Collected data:
<<<<
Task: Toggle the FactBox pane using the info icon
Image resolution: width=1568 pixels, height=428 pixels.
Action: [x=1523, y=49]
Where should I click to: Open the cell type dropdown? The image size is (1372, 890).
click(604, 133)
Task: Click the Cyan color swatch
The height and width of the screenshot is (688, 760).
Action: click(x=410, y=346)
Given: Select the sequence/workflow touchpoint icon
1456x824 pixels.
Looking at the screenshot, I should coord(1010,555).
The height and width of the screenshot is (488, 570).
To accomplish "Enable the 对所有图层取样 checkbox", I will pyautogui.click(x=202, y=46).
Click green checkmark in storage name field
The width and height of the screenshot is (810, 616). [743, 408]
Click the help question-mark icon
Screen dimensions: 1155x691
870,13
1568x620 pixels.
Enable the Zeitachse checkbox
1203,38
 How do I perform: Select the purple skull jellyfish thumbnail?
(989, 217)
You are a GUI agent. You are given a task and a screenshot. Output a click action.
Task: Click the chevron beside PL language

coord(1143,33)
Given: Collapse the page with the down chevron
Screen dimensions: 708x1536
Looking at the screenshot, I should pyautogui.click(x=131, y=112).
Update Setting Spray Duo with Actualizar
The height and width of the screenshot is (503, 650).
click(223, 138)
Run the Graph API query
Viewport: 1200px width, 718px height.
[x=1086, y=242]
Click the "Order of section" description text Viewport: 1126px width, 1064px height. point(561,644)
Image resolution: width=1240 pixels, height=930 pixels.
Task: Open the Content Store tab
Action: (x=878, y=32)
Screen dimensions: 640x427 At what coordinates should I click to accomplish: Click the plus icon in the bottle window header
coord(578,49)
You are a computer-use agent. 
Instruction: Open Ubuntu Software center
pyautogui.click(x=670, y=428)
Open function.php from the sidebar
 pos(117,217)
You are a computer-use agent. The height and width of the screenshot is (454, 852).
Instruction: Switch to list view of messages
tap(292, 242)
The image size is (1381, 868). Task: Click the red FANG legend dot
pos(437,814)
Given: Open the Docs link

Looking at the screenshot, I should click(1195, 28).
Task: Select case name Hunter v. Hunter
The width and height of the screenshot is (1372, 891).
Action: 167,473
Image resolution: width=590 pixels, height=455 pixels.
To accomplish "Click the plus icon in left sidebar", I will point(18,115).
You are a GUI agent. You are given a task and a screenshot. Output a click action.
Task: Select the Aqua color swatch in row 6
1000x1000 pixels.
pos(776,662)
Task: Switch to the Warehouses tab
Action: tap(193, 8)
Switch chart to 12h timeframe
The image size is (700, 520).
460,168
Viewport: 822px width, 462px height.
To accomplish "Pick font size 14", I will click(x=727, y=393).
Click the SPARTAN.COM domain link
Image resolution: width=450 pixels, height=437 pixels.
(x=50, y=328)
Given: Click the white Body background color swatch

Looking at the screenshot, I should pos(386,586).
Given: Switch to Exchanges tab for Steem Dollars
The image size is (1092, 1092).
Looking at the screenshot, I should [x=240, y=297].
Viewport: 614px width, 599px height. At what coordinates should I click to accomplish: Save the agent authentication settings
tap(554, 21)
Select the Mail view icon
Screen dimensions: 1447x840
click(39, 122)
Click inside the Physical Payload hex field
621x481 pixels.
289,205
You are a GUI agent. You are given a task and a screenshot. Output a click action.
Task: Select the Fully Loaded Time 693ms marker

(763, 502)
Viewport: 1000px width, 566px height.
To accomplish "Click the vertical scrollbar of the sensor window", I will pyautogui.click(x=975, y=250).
>>>>
Try it: Locate the word "computer" in the entries, and copy every line where it is found.

Result below:
You are a computer-use agent. 
You are a computer-use agent. The height and width of the screenshot is (454, 852).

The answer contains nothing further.